**EXERCISE DESCRIPTION**
Rewrite the items from the line containing "Describe the element at coordinates (100, 419)" through the line containing "The image size is (2100, 1754).", replacing "screenshot" with "screen capture" and leaving all else unchanged.

**SUPPLIED DATA**

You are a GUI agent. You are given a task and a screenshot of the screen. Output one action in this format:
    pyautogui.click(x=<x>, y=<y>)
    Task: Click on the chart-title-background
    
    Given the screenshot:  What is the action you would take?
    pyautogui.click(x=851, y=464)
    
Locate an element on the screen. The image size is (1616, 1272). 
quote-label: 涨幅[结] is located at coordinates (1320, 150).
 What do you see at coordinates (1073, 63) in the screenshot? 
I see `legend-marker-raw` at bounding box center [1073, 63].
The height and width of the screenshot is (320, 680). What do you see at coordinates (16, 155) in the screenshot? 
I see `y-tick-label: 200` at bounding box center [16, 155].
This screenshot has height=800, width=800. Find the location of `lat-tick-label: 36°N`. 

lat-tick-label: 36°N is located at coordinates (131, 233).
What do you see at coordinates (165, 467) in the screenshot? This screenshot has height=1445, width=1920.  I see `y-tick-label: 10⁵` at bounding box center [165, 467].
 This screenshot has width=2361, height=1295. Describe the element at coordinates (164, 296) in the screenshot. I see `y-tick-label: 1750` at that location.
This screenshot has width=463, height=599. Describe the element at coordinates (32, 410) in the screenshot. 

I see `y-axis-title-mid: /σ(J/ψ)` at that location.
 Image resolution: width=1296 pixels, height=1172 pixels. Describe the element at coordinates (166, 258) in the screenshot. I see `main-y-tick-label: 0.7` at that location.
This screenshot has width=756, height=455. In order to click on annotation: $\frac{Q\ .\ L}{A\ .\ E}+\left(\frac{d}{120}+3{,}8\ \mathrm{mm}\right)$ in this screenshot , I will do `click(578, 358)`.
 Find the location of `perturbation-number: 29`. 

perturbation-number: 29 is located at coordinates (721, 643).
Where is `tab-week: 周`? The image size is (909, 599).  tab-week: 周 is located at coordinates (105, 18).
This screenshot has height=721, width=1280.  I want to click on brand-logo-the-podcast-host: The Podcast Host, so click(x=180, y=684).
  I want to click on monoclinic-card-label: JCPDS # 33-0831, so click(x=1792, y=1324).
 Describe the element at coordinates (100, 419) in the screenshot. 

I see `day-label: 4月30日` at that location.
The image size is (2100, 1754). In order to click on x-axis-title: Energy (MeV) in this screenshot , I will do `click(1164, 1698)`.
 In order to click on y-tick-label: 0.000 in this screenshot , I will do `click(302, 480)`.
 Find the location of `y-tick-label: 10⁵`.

**ANSWER SECTION**
 Describe the element at coordinates (100, 419) in the screen capture. 

I see `day-label: 4月30日` at that location.
The image size is (2100, 1754). In order to click on x-axis-title: Energy (MeV) in this screen capture , I will do `click(1164, 1698)`.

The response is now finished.